◆ **Work order**
The answer must be one number: how many lines in the records below contain the string "všetko".

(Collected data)
BEGIN
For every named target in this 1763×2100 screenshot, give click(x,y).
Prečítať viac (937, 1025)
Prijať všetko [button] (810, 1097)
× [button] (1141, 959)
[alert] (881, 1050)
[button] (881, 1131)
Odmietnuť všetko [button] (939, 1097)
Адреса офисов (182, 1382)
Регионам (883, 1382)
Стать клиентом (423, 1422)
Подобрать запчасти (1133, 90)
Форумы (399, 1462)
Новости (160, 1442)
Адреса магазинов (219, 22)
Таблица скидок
END
◆ **Expected output**
2